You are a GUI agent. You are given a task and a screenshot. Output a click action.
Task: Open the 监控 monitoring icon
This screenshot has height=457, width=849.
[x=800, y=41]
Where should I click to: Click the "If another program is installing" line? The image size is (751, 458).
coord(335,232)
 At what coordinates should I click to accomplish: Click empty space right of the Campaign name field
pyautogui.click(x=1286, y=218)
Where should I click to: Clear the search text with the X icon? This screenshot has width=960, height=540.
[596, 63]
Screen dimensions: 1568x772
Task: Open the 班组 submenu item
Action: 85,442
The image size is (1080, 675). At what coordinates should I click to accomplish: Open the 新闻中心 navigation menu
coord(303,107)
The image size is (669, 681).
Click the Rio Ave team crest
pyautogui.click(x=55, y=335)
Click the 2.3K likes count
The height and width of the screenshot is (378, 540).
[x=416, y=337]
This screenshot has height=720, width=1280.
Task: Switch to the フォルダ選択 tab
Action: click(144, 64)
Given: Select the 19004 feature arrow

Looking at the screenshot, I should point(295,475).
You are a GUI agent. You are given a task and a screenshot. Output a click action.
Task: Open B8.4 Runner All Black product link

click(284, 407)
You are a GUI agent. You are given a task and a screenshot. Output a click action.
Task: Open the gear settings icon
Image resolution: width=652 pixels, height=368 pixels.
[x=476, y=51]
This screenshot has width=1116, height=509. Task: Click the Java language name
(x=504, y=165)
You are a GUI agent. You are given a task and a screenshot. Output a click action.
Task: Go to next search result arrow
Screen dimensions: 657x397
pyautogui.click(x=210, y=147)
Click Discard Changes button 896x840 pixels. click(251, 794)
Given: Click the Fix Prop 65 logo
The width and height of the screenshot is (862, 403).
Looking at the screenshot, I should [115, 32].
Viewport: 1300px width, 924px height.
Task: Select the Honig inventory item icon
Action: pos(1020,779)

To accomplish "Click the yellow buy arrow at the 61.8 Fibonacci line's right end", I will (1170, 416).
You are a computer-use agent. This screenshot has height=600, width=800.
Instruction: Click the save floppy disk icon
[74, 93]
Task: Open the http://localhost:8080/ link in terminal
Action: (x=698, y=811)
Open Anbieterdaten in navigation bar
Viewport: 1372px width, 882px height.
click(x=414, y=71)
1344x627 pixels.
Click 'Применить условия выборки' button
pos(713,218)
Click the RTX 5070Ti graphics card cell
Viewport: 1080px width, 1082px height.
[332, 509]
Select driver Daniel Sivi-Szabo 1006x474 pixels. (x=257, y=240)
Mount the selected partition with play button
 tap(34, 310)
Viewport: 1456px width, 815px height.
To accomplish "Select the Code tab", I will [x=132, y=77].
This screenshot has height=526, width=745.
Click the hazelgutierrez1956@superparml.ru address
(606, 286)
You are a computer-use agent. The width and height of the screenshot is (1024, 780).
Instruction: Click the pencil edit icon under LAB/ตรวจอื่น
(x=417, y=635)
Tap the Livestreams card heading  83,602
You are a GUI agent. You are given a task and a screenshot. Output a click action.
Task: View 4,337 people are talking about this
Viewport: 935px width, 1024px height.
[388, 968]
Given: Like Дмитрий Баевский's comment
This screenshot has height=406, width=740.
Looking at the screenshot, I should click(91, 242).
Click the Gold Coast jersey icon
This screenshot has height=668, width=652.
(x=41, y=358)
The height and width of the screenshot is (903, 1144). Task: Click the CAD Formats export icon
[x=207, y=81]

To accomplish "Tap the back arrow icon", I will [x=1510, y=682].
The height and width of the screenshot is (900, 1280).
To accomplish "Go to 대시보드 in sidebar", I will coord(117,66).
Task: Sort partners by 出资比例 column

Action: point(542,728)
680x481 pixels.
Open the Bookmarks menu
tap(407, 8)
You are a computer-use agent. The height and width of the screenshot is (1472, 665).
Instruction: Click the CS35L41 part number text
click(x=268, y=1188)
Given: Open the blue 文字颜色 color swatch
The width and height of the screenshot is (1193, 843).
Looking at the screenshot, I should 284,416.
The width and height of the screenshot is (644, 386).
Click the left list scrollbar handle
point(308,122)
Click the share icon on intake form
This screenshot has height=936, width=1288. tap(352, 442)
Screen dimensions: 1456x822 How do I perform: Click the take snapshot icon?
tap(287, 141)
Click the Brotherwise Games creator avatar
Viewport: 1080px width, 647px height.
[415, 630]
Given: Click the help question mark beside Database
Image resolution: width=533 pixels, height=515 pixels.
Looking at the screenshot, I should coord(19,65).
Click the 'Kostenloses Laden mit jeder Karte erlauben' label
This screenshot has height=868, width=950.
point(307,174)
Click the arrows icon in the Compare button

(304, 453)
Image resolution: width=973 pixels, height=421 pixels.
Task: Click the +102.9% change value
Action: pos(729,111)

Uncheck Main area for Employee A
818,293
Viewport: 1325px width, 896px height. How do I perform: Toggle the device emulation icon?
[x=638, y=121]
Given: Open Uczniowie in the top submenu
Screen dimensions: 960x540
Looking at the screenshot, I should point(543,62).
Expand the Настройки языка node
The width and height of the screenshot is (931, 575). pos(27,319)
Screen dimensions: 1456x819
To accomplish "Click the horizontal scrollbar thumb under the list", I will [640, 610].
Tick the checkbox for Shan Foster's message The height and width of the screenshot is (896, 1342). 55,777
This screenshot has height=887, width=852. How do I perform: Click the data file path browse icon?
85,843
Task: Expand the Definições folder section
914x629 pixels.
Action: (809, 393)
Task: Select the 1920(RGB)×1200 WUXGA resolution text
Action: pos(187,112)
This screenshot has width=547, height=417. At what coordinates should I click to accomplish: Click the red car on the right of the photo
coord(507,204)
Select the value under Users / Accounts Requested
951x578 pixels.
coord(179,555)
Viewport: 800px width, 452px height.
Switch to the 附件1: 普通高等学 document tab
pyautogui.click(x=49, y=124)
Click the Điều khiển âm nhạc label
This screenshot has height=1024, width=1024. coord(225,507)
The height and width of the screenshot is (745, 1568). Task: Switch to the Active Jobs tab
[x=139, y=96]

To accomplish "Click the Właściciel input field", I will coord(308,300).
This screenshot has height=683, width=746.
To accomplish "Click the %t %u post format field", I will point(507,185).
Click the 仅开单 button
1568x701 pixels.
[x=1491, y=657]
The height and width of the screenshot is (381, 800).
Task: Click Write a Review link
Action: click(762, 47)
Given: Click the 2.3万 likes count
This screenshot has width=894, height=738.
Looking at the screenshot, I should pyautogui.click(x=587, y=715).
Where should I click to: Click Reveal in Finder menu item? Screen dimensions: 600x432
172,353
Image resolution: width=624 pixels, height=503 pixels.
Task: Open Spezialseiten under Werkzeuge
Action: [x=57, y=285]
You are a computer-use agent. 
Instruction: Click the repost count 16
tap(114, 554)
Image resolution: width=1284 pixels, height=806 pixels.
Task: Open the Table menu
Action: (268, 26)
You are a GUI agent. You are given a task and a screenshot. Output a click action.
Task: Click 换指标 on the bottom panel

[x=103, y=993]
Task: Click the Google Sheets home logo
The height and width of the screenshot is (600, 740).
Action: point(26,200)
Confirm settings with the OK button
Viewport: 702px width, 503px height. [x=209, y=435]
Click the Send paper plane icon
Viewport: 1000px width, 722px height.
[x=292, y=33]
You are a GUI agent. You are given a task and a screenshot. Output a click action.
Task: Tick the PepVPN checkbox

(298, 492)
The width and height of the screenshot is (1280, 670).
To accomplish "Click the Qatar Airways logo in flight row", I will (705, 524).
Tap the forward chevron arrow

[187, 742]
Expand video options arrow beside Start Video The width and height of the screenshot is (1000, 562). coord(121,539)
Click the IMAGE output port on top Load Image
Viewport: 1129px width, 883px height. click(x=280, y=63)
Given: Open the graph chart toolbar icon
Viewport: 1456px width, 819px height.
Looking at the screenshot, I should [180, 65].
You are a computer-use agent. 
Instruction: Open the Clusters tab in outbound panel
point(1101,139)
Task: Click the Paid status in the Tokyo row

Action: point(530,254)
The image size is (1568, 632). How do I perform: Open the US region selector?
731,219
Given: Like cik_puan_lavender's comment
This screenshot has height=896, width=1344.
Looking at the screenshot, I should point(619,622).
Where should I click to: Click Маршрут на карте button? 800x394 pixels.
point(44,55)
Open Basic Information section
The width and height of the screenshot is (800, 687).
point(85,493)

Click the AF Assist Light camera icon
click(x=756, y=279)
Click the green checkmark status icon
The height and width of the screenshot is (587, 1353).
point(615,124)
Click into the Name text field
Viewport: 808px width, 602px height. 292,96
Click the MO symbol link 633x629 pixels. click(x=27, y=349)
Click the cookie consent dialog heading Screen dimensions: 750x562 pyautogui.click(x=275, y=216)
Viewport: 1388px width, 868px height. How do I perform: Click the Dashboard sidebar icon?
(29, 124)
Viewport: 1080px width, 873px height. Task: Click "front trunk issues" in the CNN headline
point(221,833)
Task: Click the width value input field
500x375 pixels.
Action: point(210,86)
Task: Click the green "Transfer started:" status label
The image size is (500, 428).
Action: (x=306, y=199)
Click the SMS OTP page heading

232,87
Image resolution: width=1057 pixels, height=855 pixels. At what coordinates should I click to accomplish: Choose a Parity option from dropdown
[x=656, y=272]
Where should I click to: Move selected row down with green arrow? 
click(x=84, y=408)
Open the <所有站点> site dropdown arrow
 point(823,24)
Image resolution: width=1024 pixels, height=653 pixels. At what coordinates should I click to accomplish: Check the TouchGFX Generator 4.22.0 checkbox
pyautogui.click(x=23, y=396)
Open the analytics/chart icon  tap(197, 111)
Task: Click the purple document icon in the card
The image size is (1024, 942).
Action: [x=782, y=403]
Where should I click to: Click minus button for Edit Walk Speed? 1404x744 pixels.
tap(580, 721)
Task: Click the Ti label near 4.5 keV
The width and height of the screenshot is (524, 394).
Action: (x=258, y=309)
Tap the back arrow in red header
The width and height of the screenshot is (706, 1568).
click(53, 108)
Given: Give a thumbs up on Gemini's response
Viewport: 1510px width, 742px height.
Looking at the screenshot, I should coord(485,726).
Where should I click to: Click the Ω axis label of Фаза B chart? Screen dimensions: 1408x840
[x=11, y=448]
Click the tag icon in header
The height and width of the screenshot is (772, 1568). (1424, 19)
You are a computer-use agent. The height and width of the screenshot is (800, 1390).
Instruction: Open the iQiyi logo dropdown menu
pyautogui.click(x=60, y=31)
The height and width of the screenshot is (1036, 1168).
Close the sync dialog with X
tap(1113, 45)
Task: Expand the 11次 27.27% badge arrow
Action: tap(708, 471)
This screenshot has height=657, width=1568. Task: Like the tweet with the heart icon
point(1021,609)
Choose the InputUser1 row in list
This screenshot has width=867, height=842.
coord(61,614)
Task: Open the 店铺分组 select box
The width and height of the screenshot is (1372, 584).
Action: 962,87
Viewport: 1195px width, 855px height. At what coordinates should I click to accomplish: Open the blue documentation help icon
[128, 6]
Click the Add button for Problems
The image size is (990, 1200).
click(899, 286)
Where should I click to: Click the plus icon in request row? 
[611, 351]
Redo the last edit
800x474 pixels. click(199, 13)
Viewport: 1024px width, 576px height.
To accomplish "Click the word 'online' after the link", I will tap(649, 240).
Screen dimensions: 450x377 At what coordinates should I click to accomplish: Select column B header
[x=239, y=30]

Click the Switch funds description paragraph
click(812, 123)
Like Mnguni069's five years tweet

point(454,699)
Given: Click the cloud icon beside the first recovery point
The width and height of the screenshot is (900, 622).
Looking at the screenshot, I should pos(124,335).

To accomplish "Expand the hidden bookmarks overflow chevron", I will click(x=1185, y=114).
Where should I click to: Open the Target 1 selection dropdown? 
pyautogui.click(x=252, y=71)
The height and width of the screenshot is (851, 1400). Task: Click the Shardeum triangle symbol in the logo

-*-

A single number is needed: the count of lines in the records that include "symbol".

2